In Europe and North America, two Mobile phone versions were released by Q Entertainment. The first mobile phone game was an adaptation of the original Lumines: Puzzle Fusion developed by Gameloft. The second mobile phone game, titled Lumines: In the House Ibiza '10, was developed by Connect2Media and released in Europe on August 11, 2010, and in North America on March 18, 2012. The game uses dance songs from Defected Records and skins to match the feel of Defected Records. The game contains Survival mode, Time Attack mode, Skin edit mode, and DigDown mode from previous titles. In partnership with T-Mobile, a competition was made to promote the game that ran from August 12 to August 31, 2010. Winners were awarded merchandise from Defected Records.

==Reception==

As of 2018, the series has sold over 2.5 million units.

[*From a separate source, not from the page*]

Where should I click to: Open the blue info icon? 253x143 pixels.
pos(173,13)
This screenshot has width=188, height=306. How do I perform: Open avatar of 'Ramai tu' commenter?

The original Lumines: Puzzle Fusion won several awards including, 2005 Spike TV Video Game Awards for Best Handheld Game, GameSpot's 2005 PSP Game Of The Year, Electronic Gaming Monthly's 2005 Handheld Game Of The Year, Game Informer's "Top 50 Games of 2005" list. Lumines IIs song, Heavenly Star by Genki Rockets, was nominated for Best Song in 2006 Spike TV Video Game Awards.

Aggregate review scores
| Game | GameRankings | Metacritic |
|---|---|---|
| Lumines: Puzzle Fusion | 90% | 89/100 |
| Lumines II | 81% | 81/100 |
| Lumines Plus | 75% | 73/100 |
| Lumines Live! | 77% | 77/100 |
| Lumines Supernova | 82% | 80/100 |
| Lumines: Touch Fusion | 52% | — |
| Lumines: Electronic Symphony | 84% | 83/100 |
| Lumines: Puzzle & Music | 84% | 84/100 |
| Lumines Remastered | 86% | 85/100 |
| Lumines Arise | — | 87/100 |

==Legacy==
Lumines inspired multiple clones. The first is a clone for Microsoft Windows known as Luminator and was released in October 2008 by BVH Distribution. The game features music from DKDENT and was reported to play exactly like Lumines with no deviation in gameplay. A Nintendo DS version was in development by Xider Games and was scheduled to release in August 2007, but no further information was released. An independent developed video game known as Irides: Master of Blocks and was released on June 24, 2009. It was developed by MadPeet and published by Goat Store Publishing on Dreamcast.